Glance at pictures of the famous Bund area along the Huangpu River, and you could easily be looking at snaps of a western European city; the similarities with Liverpool’s waterfront are striking.

It’s unsurprising, perhaps, given the trade that burgeoned between these twin cities from the late 1800s via the world’s first regular, long-distance cargo liner service, the Blue Funnel Line. That was brought about by the establishment of the Shanghai International Settlement and opening of Shanghai’s port in the wake of Opium Wars.

People walking in the rain at Shanghai's waterfront

The early 1900s architecture, now dwarfed by the skyscrapers of Pudong across the water, might be a relic of the days when tea and silk – not tablets and laptops – were China’s primary exports. However, plenty of opportunities remain for the modern-day trader in this eastern Chinese city of more than 24 million inhabitants.

“Shanghai today is a huge city, much more metropolitan than other cities in mainland China, and is by far the most developed, Western-looking, classy, global city,” says Avi Nagel, a business adviser for the China-Britain Business Council (CBBC).

“The openness to international trade is greater in Shanghai than any other city and you have a higher percentage of people who speak English. Its infrastructure is better in terms of the subway, nice-looking areas and good schools, but what that means is that it’s attracted many other international firms and competition is fierce.

“Shanghainese aren’t really excited to see international companies any more, so there’s got to be a compelling reason to purchase your product.”

What are Shanghai’s prospects for growth?

Some 38,000 international companies have a presence in Shanghai but, even so, there are clearly gains to be made for new entrants to the market built around the world’s busiest port.

Even taking into account China’s slowing economic growth, analysis from PwC suggests Shanghai will grow 5.5% between 2015 and 2030. That figure, when combined with projections for Beijing, amounts to a quarter of GDP growth among the 30 global cities examined in its 2017 Cities of Opportunities report.

Shanghai’s modern airport, great connectivity and easy access to the central business areas mean it scores well in the City Gateway category of the report, which rates the social and economic performances of major cities.

Meanwhile for economic clout – in terms of foreign investment, employment growth and attracting Global 500 companies – Shanghai is rated seventh, below only London, New York, Beijing, San Francisco, Madrid and Sydney.

Graphic depicting Shanghai
READ: Shanghai's sectors of opportunity for UK SMEs

It’s not all positive. The city ranks badly against global competitors on liveability, ease of doing business and cost of living.

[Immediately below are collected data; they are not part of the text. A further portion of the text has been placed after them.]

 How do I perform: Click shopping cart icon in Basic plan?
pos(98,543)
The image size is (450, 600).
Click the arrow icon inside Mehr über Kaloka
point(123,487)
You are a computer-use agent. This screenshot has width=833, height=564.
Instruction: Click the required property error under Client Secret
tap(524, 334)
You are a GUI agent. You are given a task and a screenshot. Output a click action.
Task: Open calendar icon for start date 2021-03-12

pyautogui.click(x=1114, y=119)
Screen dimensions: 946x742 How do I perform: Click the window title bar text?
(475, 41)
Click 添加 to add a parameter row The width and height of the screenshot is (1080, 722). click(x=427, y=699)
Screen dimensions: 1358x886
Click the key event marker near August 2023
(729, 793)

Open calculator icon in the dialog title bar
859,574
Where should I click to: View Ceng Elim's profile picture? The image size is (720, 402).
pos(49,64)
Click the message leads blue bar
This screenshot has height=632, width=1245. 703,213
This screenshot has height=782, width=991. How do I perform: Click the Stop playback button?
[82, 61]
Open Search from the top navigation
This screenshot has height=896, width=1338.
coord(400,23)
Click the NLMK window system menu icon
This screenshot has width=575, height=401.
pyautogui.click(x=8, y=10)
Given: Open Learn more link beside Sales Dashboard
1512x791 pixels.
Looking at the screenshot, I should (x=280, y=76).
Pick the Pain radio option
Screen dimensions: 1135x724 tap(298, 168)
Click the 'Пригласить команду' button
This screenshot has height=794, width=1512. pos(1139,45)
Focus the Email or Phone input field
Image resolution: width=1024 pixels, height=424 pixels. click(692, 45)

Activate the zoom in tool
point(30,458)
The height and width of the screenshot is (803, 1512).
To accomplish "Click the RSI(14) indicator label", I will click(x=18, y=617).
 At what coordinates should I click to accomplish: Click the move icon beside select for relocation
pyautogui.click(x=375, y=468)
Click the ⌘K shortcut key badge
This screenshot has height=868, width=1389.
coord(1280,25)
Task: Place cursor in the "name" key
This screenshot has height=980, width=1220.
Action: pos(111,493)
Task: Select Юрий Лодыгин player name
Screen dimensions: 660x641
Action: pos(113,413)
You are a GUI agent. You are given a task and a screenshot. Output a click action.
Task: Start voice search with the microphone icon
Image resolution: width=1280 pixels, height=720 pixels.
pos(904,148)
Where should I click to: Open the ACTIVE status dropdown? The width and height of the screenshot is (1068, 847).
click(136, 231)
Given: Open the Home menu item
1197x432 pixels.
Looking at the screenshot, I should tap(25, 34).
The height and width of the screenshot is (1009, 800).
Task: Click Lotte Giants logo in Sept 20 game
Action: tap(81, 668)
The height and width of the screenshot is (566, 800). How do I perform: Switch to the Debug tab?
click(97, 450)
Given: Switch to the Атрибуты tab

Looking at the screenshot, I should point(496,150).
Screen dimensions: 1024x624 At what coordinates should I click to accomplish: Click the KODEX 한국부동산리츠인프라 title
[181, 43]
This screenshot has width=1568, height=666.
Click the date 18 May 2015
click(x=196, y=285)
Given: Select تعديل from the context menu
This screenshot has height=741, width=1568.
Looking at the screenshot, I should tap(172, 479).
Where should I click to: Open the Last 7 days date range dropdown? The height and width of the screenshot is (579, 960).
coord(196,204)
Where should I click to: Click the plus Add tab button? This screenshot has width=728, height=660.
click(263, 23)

But according to Invest Shanghai, which oversees foreign trade policy, SMEs can make inroads in areas such as IT, advanced manufacturing, smart energy, high-tech marine engineering and aviation. Tech imports increased by 14% last year, while trade in services grew 5.4%.

How is the market changing?

Chris Cheung, director of the EU’s SME Centre in Beijing, says China’s shifting focus from investment and export-oriented growth towards domestic consumption, increased productivity and innovation, presents many opportunities.

“China is striving to move its industrial processes up the value chain; looking to automatise and informatise its supply chains so that its goods can be produced more efficiently,” he wrote in the journal EURObiz.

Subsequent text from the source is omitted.